Running on specific platforms¶
Running on Cori KNL at NERSC¶
The batch script below can be used to run a WarpX simulation on 2 KNL nodes on
the supercomputer Cori at NERSC. Replace descriptions between chevrons <>
by relevant values, for instance <job name>
could be laserWakefield
.
#!/bin/bash -l
# Copyright 2019 Maxence Thevenet
#
# This file is part of WarpX.
#
# License: BSD-3-Clause-LBNL
#SBATCH -N 2
#SBATCH -t 01:00:00
#SBATCH -q regular
#SBATCH -C knl
#SBATCH -S 4
#SBATCH -J <job name>
#SBATCH -A <allocation ID>
#SBATCH -e error.txt
#SBATCH -o output.txt
export OMP_PLACES=threads
export OMP_PROC_BIND=spread
# KNLs have 4 hyperthreads max
export CORI_MAX_HYPETHREAD_LEVEL=4
# We use 64 cores out of the 68 available on Cori KNL,
# and leave 4 to the system (see "#SBATCH -S 4" above).

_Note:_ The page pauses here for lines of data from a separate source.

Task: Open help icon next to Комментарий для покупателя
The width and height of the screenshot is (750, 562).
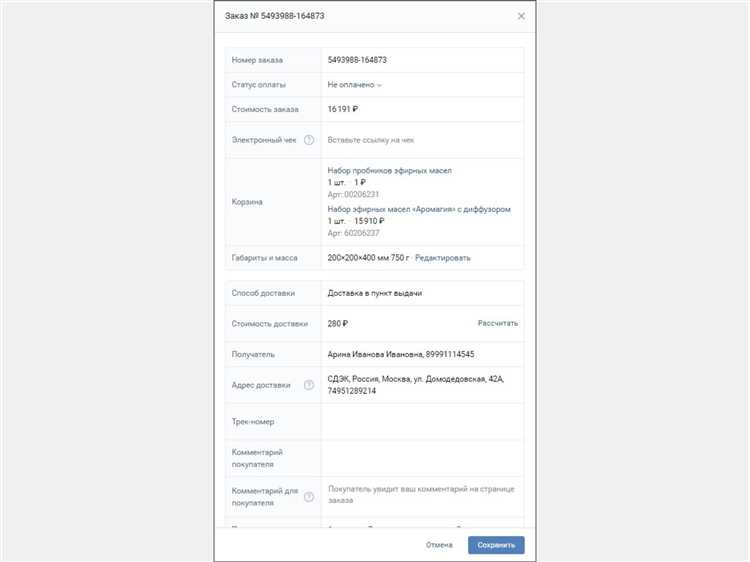Action: tap(309, 497)
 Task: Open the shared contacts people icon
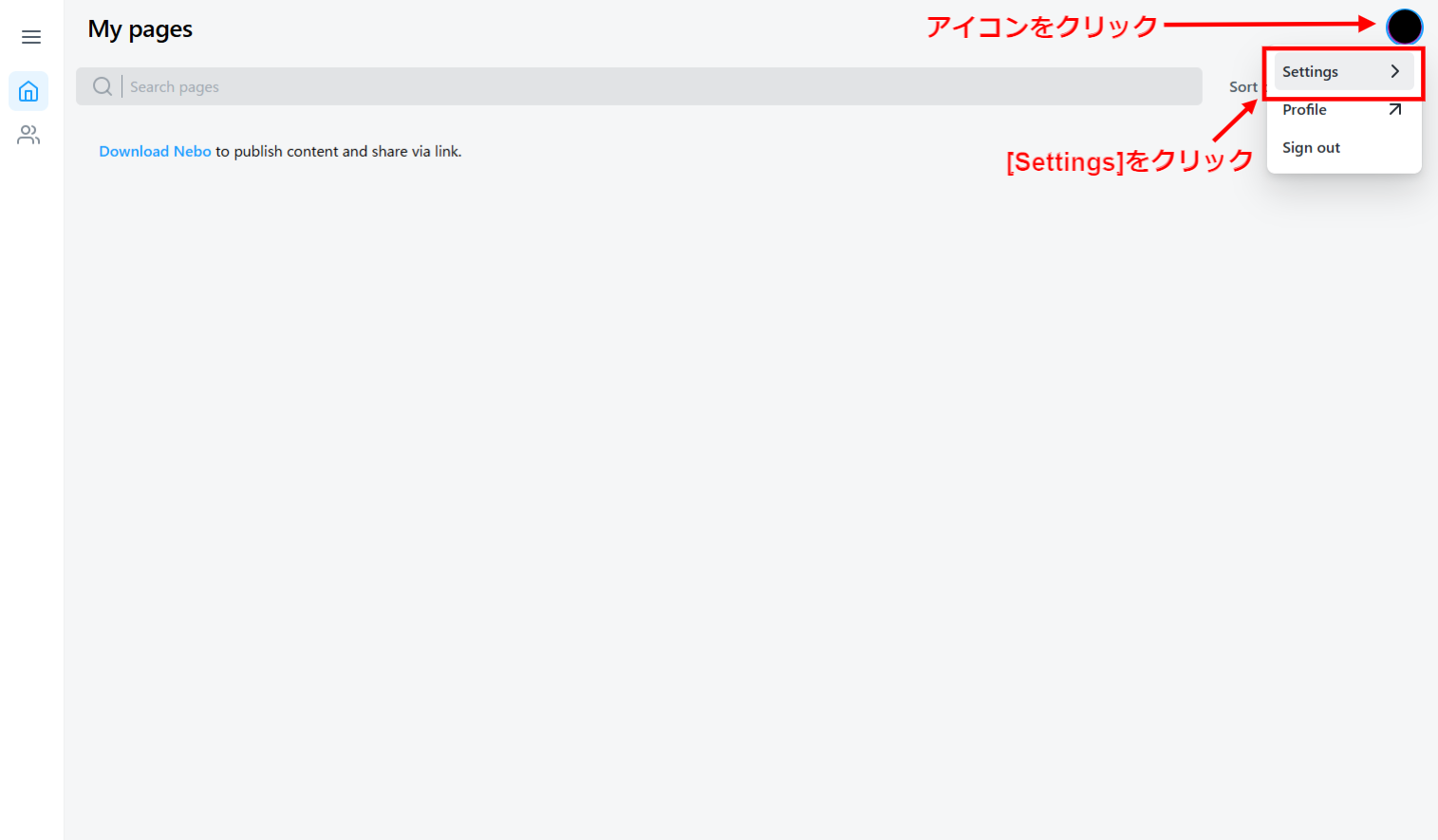28,136
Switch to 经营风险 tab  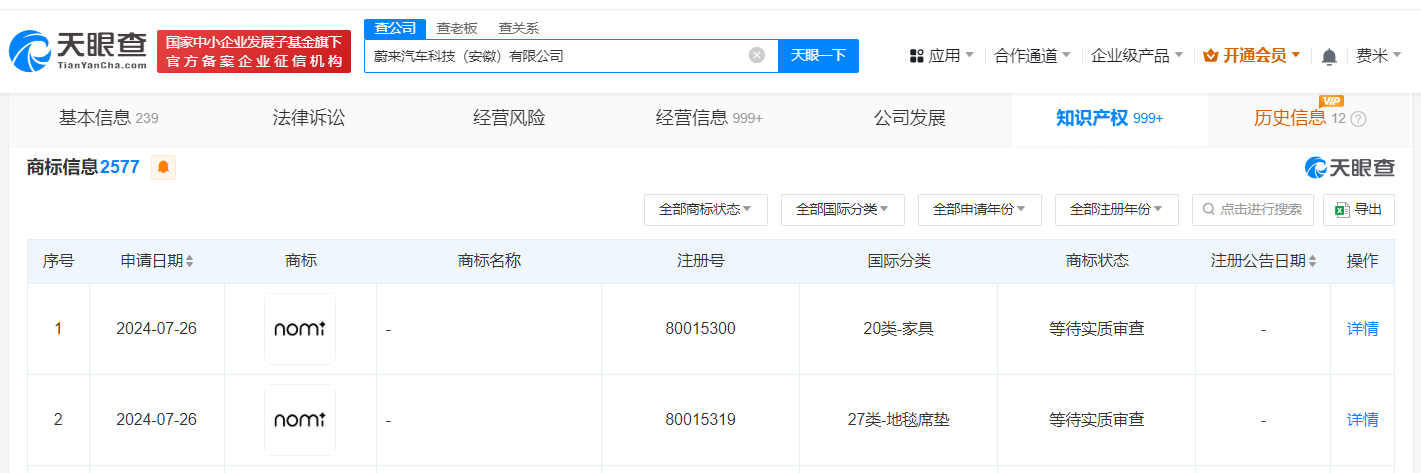tap(510, 118)
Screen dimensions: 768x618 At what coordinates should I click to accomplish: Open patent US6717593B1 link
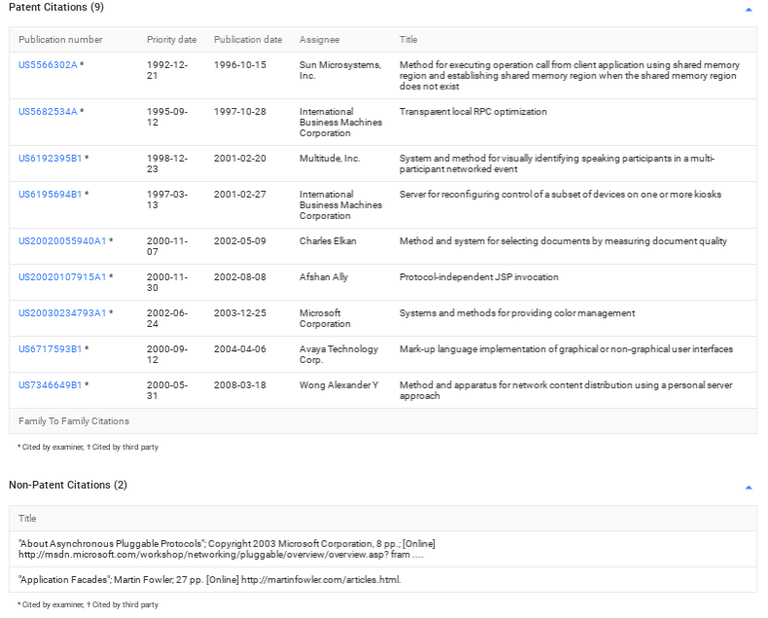click(x=50, y=349)
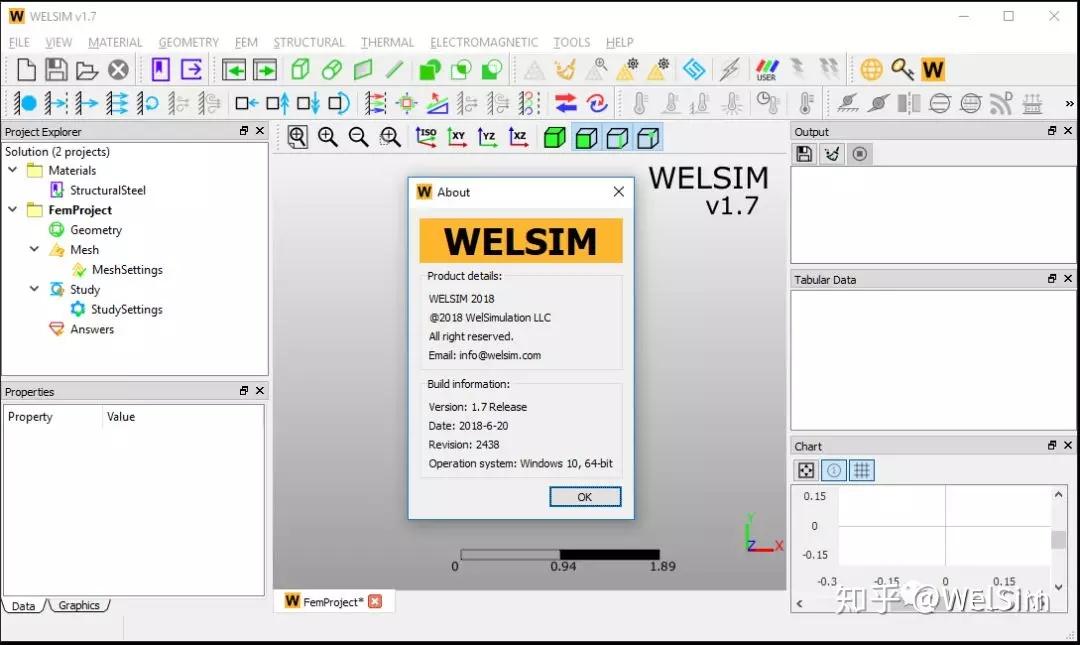Select the wireframe cube display icon

(646, 137)
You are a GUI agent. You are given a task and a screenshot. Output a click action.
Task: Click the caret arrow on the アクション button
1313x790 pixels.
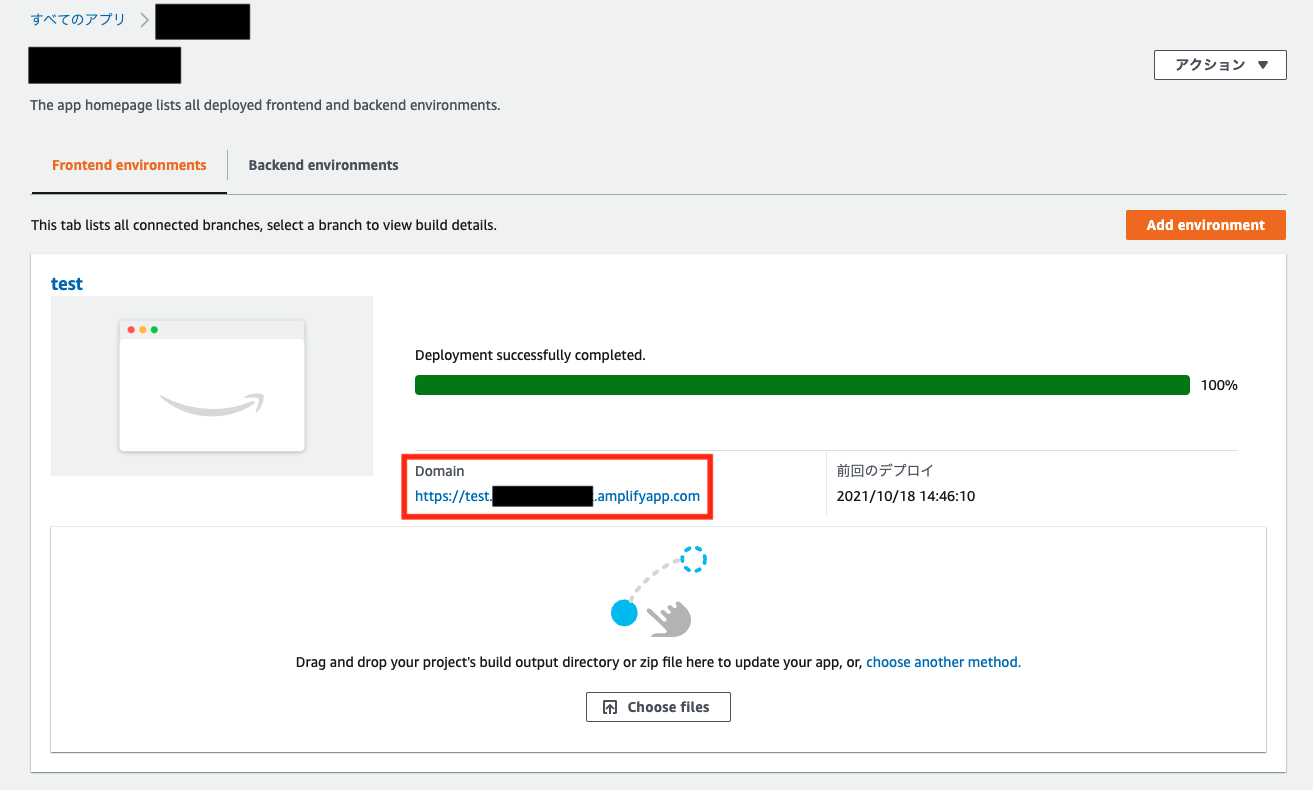(1263, 64)
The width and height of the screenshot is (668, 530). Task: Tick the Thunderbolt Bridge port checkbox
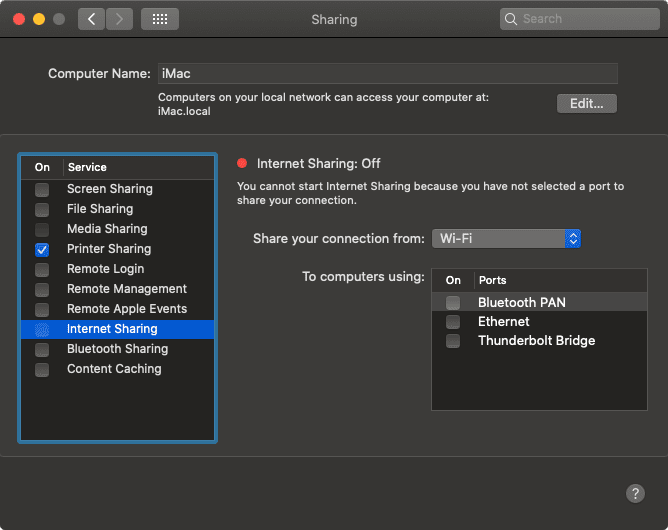pyautogui.click(x=453, y=341)
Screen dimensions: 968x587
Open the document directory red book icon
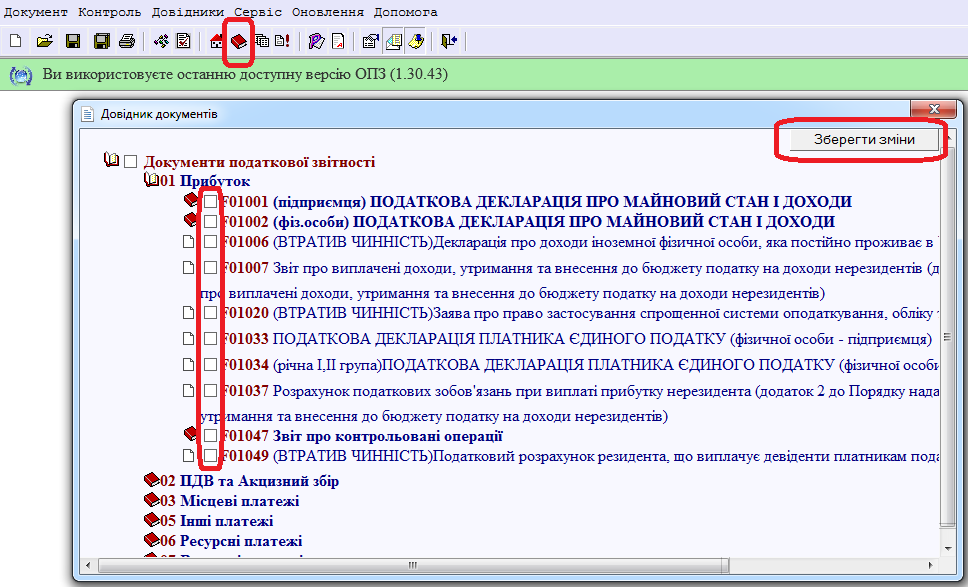click(239, 41)
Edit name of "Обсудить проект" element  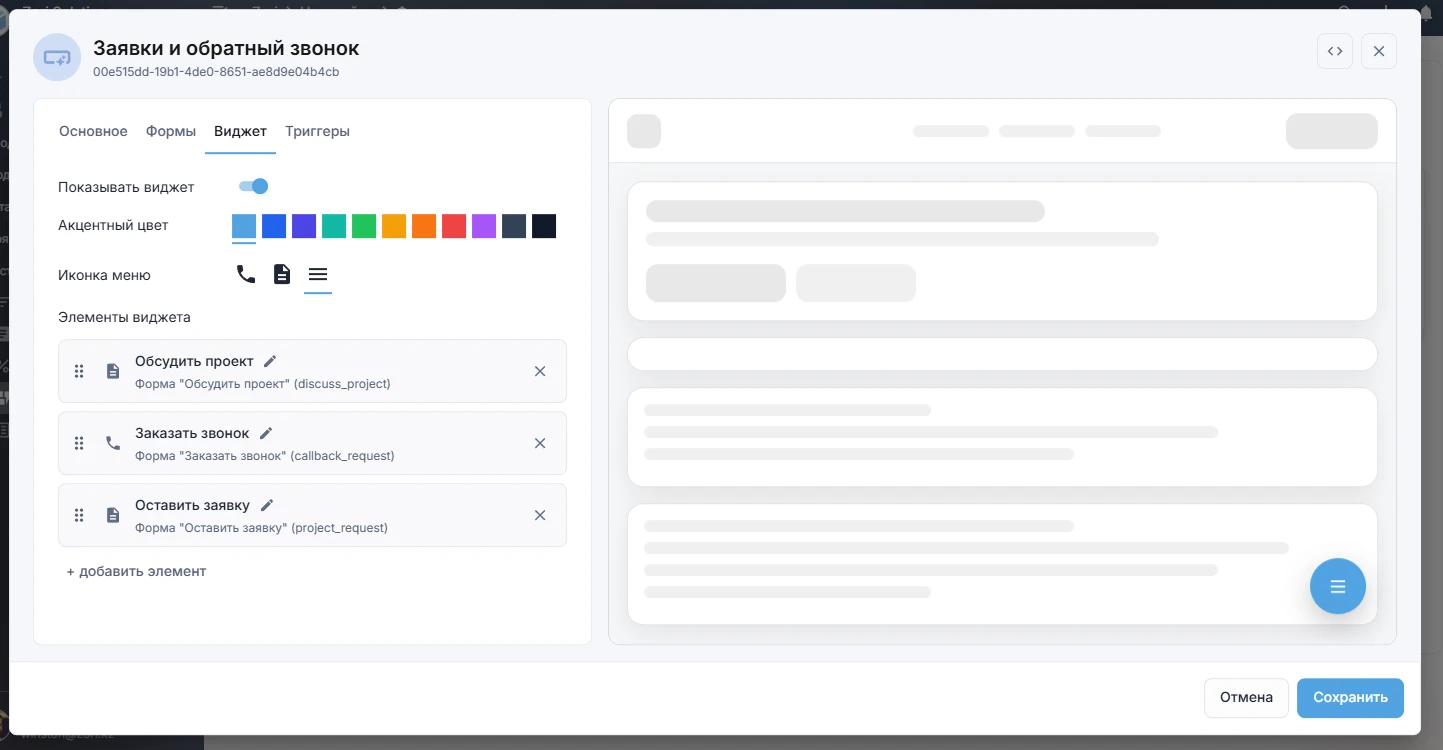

export CORI_NCORES_PER_NODE=64
# Typically use 8 MPI ranks per node without hyperthreading,
# i.e., OMP_NUM_THREADS=8
export WARPX_NMPI_PER_NODE=8
export WARPX_HYPERTHREAD_LEVEL=1
# Compute OMP_NUM_THREADS and the thread count (-c option)
export CORI_NHYPERTHREADS_MAX=$(( ${CORI_MAX_HYPETHREAD_LEVEL} * ${CORI_NCORES_PER_NODE} ))
export WARPX_NTHREADS_PER_NODE=$(( ${WARPX_HYPERTHREAD_LEVEL} * ${CORI_NCORES_PER_NODE} ))
export OMP_NUM_THREADS=$(( ${WARPX_NTHREADS_PER_NODE} / ${WARPX_NMPI_PER_NODE} ))
export WARPX_THREAD_COUNT=$(( ${CORI_NHYPERTHREADS_MAX} / ${WARPX_NMPI_PER_NODE} ))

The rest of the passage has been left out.